The only change that might be anticipated if the Biden-Harris team wins in November might be a more favorable attitude toward the WTO. This would be a positive move because the WTO is the most important bulwark the US has against the EU/OECD/G20 tax grab.
One GAFA company — Apple — has, however, already won an important case in the EU’s own second-highest court, where it successfully contested the European Commission’s outrageous claim that it owed Ireland $15 bn. in back taxes.
Ireland wanted no part
The failed tax suit was entirely the Commission’s doing. Ireland wanted no part in such an ex post facto tax claim. Ireland is a genuine nation-state, not a Caribbean or Channel Island tax haven. It is quite happy being the well-regarded home of many multi-national corporations that desire to do business in the EU under a reasonable, non-confiscatory corporate tax rate.
So, for the moment, the action has moved to the OECD. The OECD admits that if the effort for a framework fails and tax chaos does set in, the world could lose 1% of global GDP – in a world trying to recover from the pandemic.

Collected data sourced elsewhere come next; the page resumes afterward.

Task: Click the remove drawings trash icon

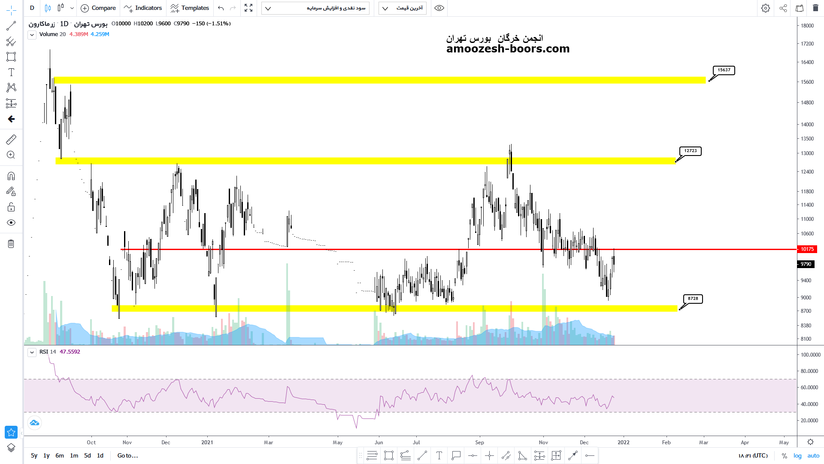Action: tap(11, 244)
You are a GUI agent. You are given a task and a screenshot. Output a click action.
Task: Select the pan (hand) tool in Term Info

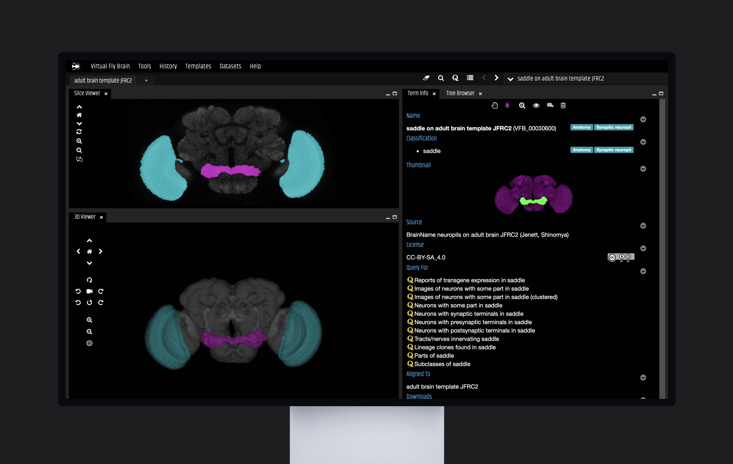pos(494,106)
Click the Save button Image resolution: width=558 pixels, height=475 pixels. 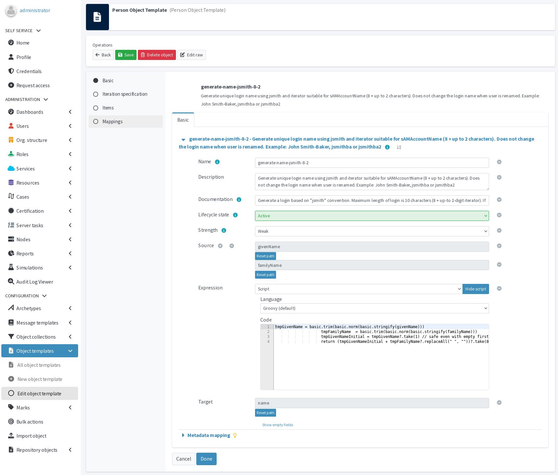click(126, 55)
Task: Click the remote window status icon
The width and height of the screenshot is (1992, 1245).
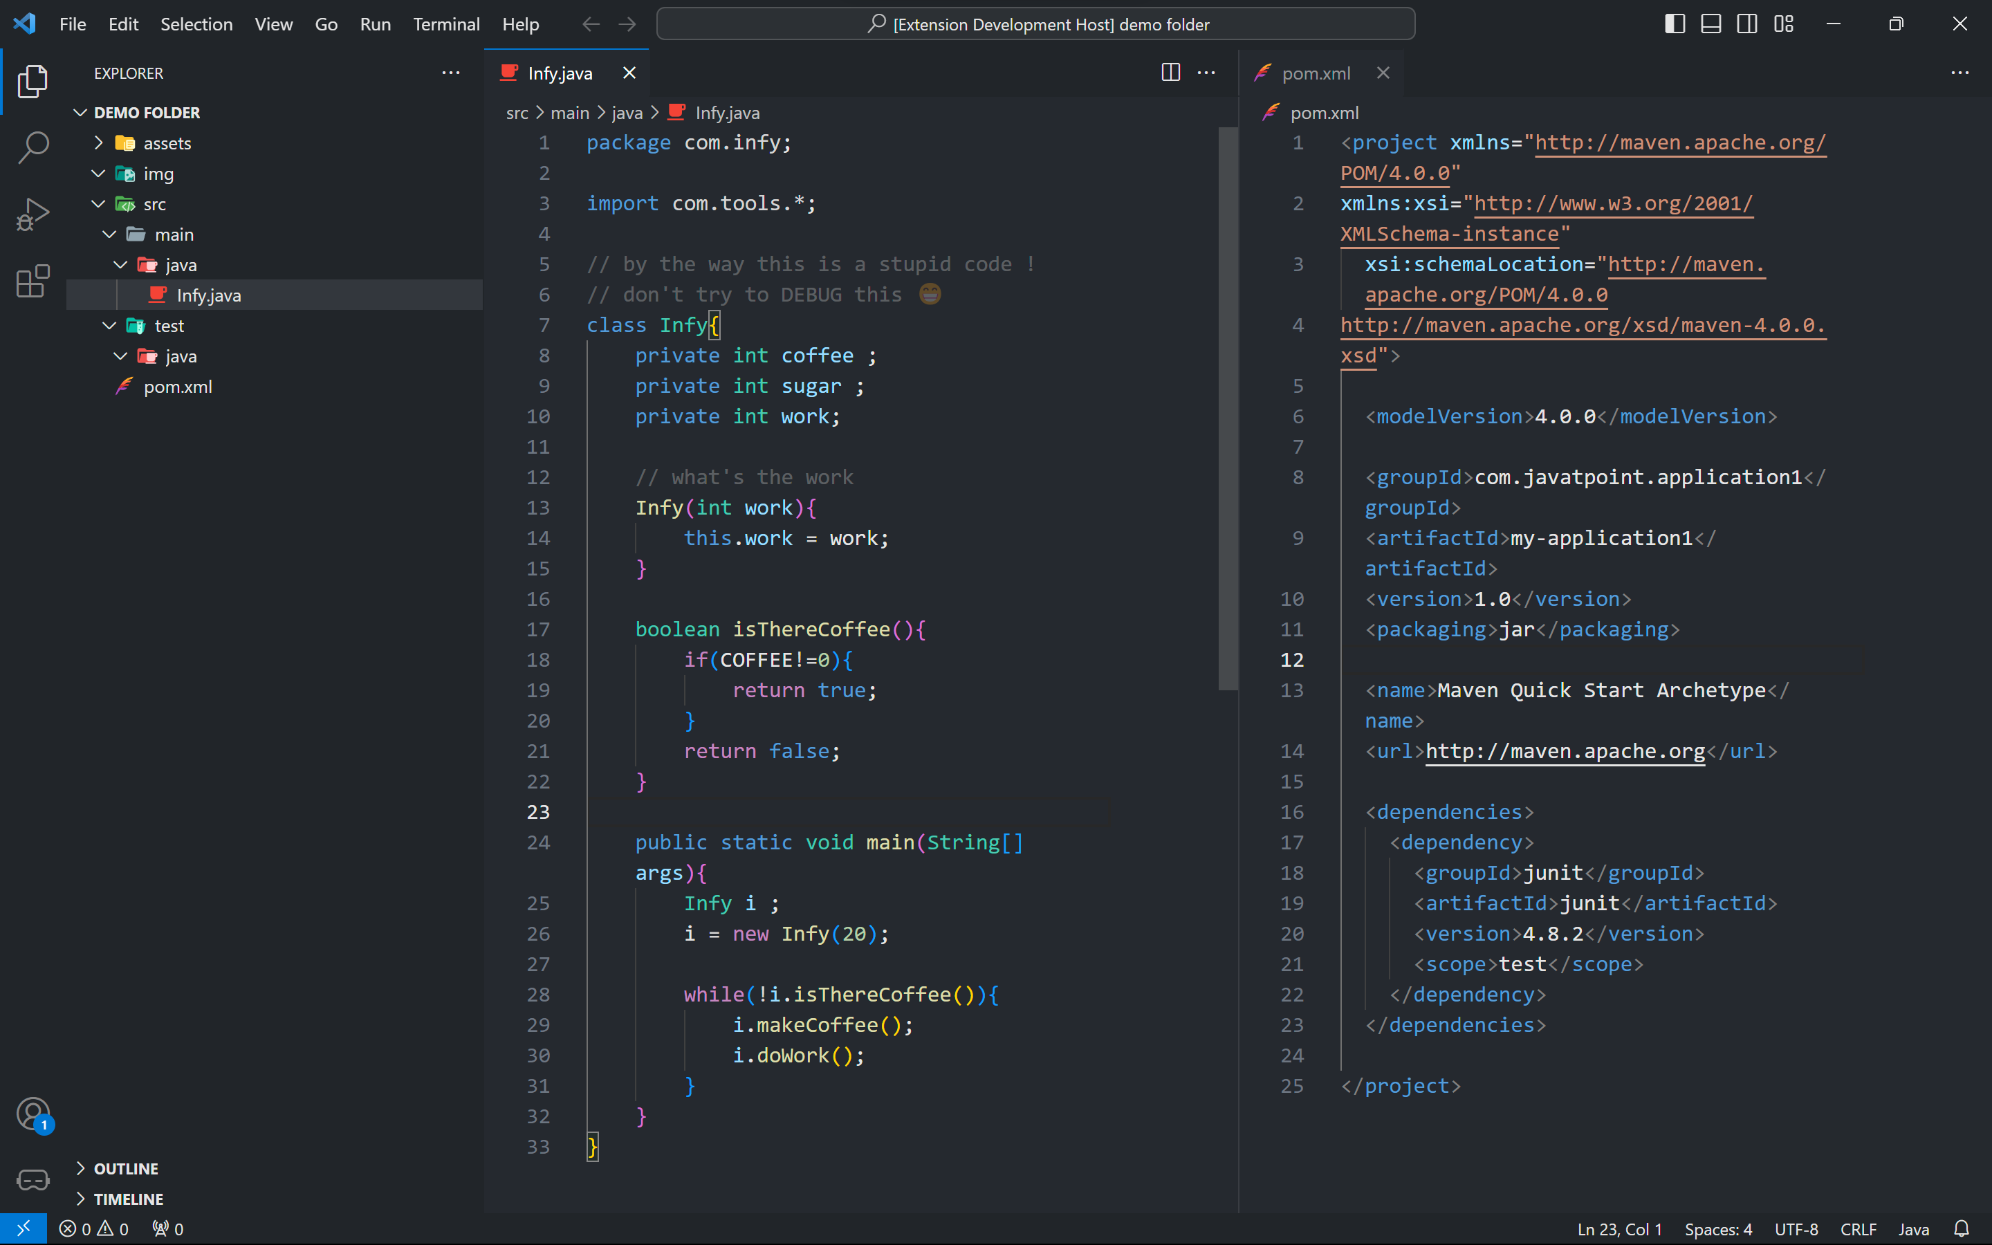Action: [x=23, y=1229]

The 160 countries involved in the talks have agreed that a deal would include acceptance of the right of countries to tax companies that do business with their consumers but don’t have a physical presence in their territory, and that a deal would set a minimum level for the DST that a country imposes. The difficulty is in the details. That is why the talks had to be extended.
The stickup may succeed
If the US has agreed to such a stick-up it would presumably be because it is so greatly outnumbered. The GAFA companies could rightly fear serious nationalist reprisals if they resist concessions, no matter how principled.

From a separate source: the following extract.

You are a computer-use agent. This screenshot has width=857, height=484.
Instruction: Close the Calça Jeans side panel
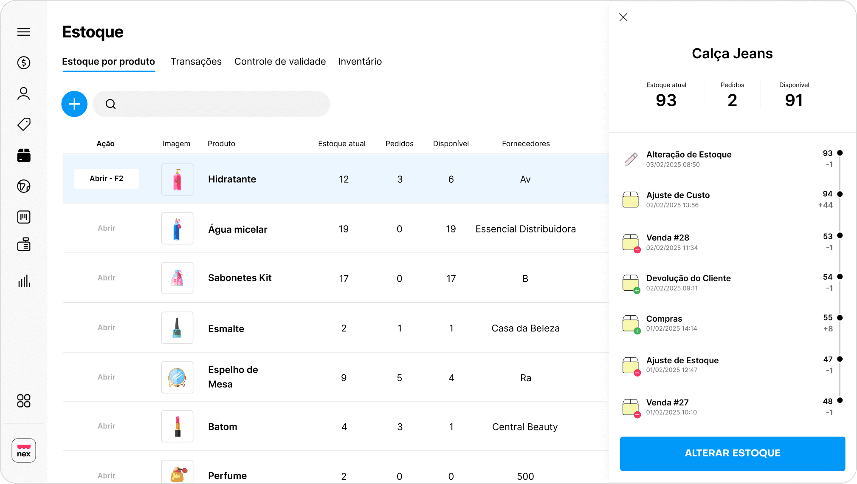click(623, 17)
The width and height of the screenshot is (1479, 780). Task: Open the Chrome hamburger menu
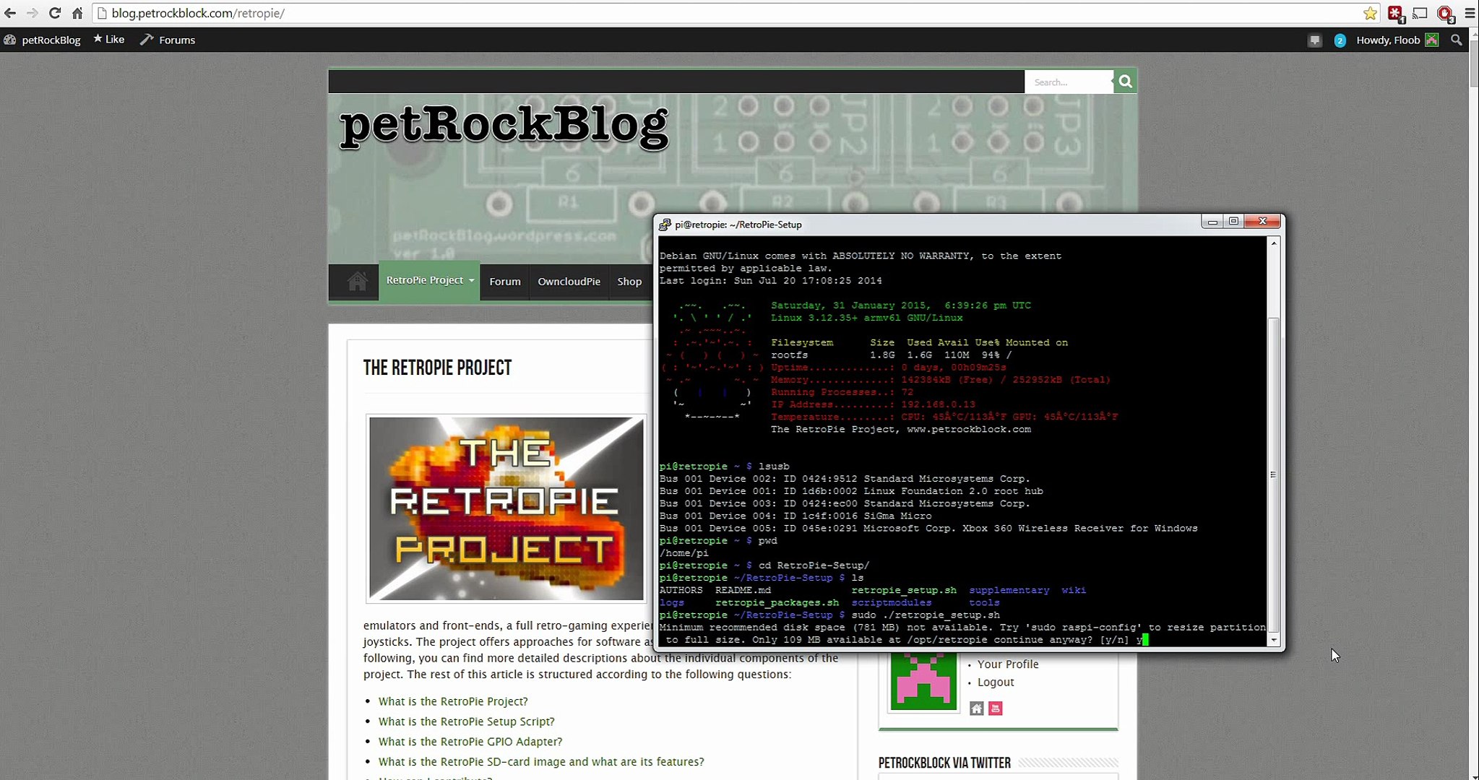tap(1470, 13)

But the US has remained adamantly opposed to the French DST — because it was made retroactive, has extra-territorial reach, applies to revenue rather than income, and flagrantly singles out for taxation US companies while being exquisitely crafted to avoid hitting any French or EU companies.
The US has rejoined the OECD talks. It’s possible a deal could be reached by next summer. The alternative is a trade war in the West that would make the US-China trade war seem small by comparison.